Home »  News »  India »  Pune

Rain harvesting workshop to solve city’s water woes

Wednesday, 21 May 2014 - 8:23am IST | Place: Pune | Agency: dna
beyond the glamour | Save water | A dna-special workshop to increase available water as requirements rise too
  • A dna-special workshop to increase available water as requirements rise too dna Correspondent dna

Pune: The city’s water requirement is expected to shoot up from 11.5 thousand million cubics (TMC) per day to 16.5 TMC per day due to increase in population and increasing urbanisation.
Under this scenario, dams supplying water to the city have a rather low water storage capacity. Also, predictions are rife that the region will see low rainfall this year. This calls for conservation of water via rain water harvesting. Keeping this in mind, dna is organising an initiative, a workshop to tackle this issue.
“The water stored at the four dams namely —Temghar, Warasgaon, Panshet and Khadakwasla is 4.44, 8.07, 24.25 and 66.2 percent of the total capacity of water storage respectively,” the Pune flood control officials said. The water storage quantity or the cluster storage of each of the dams is comparatively lower than the previous year.

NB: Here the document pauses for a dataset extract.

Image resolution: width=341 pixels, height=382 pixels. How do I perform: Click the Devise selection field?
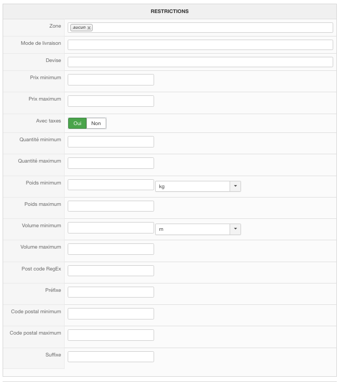pos(200,62)
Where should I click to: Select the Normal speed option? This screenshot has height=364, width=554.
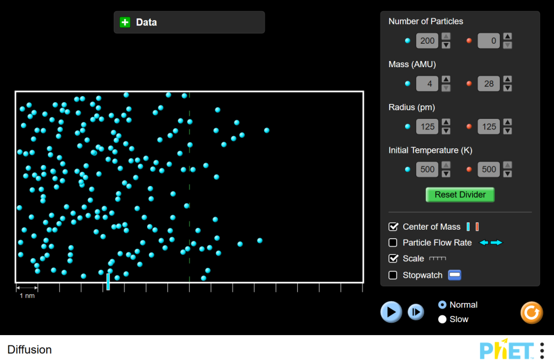pos(442,305)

The increase in water consumption may even lead to water shortage in the future.
The city witnesses an average rainfall of 770 millimetre (mm) per year including the untimely, pre-monsoon and monsoon showers. But the rain water does not percolate the ground because of concretisation of the city and ends up in the sewers, losing it’s usage potential.

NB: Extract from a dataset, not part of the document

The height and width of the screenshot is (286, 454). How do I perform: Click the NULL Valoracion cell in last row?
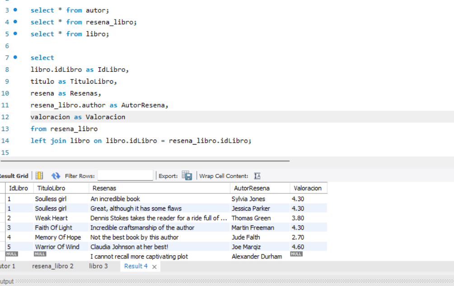point(296,254)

“If we consider on an average 70,000 litres of rain shower falls on a terrace of1,000 square feet area. If this water is tapped and harvested, a family of four can use it for at least 4 months. There are four dams and three rivers for the city’s water supply, but they are not enough. Rain water harvesting is the need of the hour for a growing city like Pune,” said Colonel Shashikant Dalvi.
The water supply and distribution pattern for the city and the peripherals is 70% for irrigation, 22% for commercial and industrial purpose and 8% for domestic use from the total water available throughout the year.
Dalvi added, “Rain water harvesting projects can be implemented by all, in small bungalows and large commercial complexes or even farmlands. The rain water harvesting systems are budgetary as the only costs incurred would be of the pipe from the roof to the ground and a filter for removal of suspended particles form the rain water. To implement this system all you need is a roof top and good will.”
The city has already started experiencing pre-monsoon showers and is soon expected to be hit by the monsoons. This is the right time for individuals as well as companies to start with the installation of rain water harvesting systems.